I still do believe that the single most important indicator of how an economy is doing is by the number of immigrants seeking to move in. The easiest way to measure the stability of a country is by the number of refugees (both political and economic) moving out. Rwanda does not do well on these two counts. Each month, thousands of individuals try to leave through Uganda, Tanzania and the DRC. In fact, if it weren’t for Rwanda’s aggressive repatriation policy, including forceful repatriation of refugees, the country would be almost empty. The reason is simply, whether there is economic growth or not, few people want to live in a country that has no respect for fundamental freedoms.
What Mwenda fails to understand is that, a development oriented totalitarian regime is not the better alternative to ineffective democracy. When a system is devoid of any respect for human rights, there are serious questions on sustainability. A good example for this is Ivory Coast. During the early 1990s the country was touted as a model for African development. But the economic growth was based on pure dictatorships. It did not take long for the country to breakdown into chaos. Today, Ivory Coast is still trying, in the midst of so much pain, to retrace the path of democracy. Rwanda under Habyarimana was seen in a similar light.

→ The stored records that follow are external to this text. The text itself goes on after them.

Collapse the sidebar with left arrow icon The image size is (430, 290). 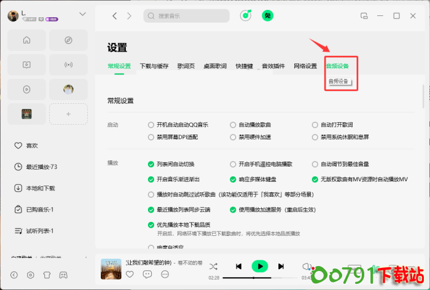point(14,275)
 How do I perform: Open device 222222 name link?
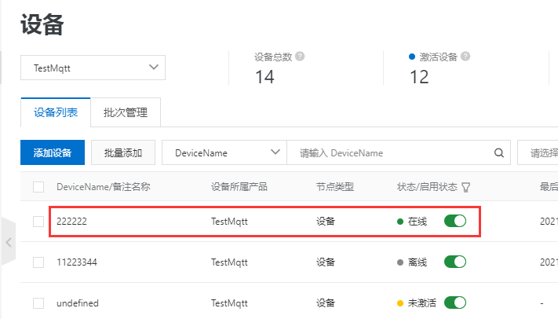pyautogui.click(x=72, y=222)
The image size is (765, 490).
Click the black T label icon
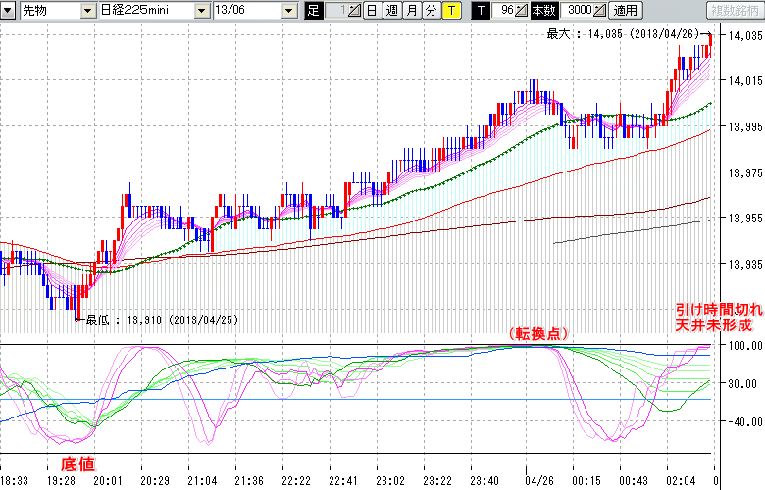(x=480, y=11)

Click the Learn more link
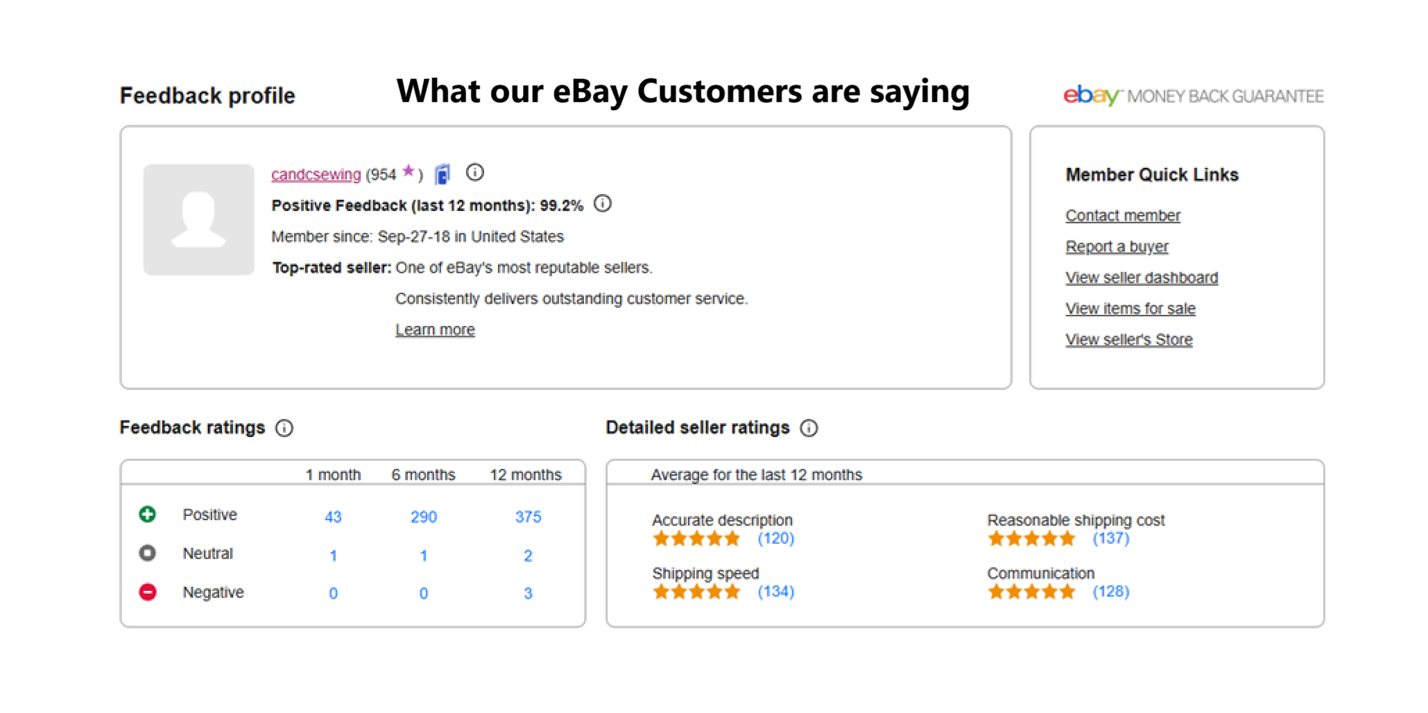[435, 330]
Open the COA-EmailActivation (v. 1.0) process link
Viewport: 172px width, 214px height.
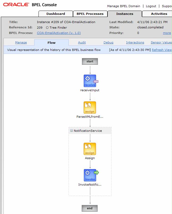[59, 33]
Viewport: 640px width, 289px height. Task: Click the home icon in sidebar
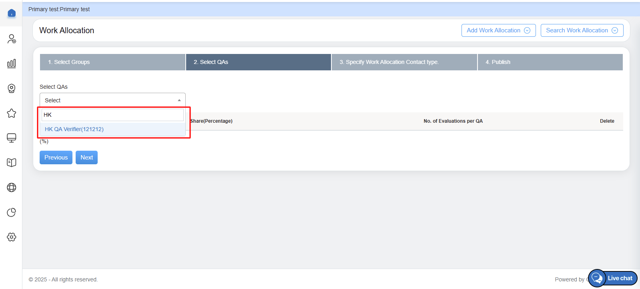pos(12,13)
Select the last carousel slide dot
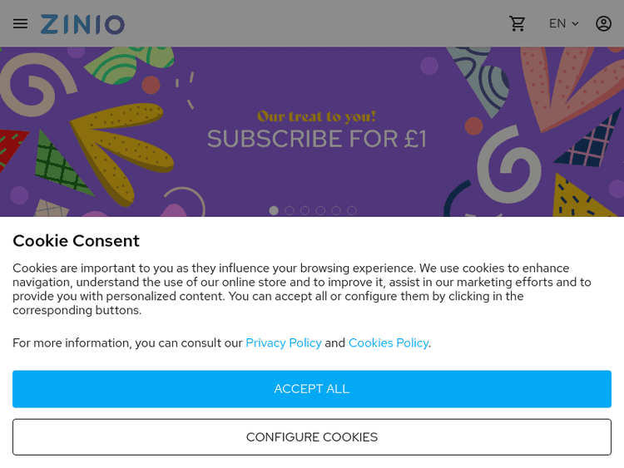Screen dimensions: 624x468 point(352,210)
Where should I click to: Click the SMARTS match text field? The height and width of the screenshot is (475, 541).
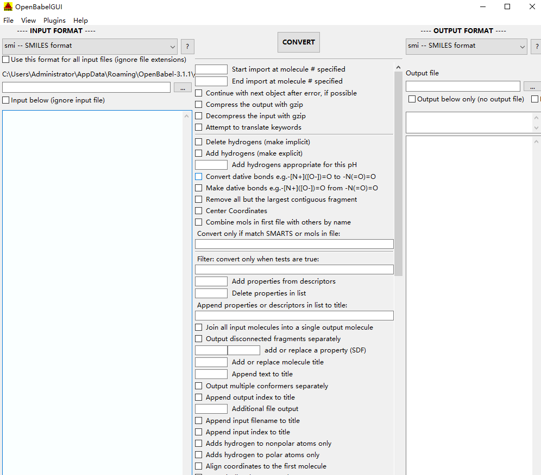tap(294, 244)
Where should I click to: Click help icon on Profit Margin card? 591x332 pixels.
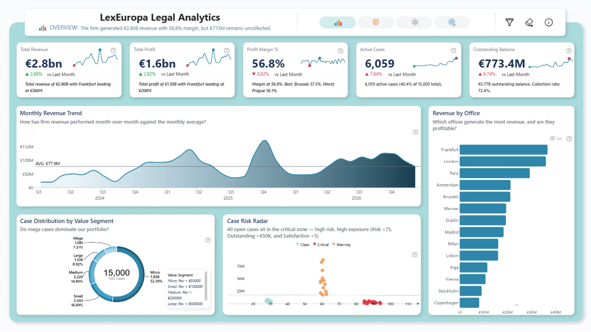(x=340, y=51)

Another problem that Mwenda fails to appreciate is the seriousness of an ethnic based hegemonic battle. It is not okay for Hutu people, the majority in Rwanda, to be sidelined from all positions of power. The apartheid South African regime might have been more successful at developing the economy (this is debatable), but it did not stop the disenfranchised South Africans from fighting back. In Northern Ireland, two opposing groups fight, not necessarily because of the economy, but for identity reasons. The same is true for much of the Balkans.
Mwenda’s thesis therefore lacks any useful insight for a modern African society. His ideas, if implemented will sow the seeds for the next wars and genocides. Yes, we ought to pressure infant democracies in Africa to give corresponding economic results. We need to emphasize that democracy is more than elections. However, this cannot (and shouldn’t) be done, by giving praise to rogue regimes like that of Rwanda.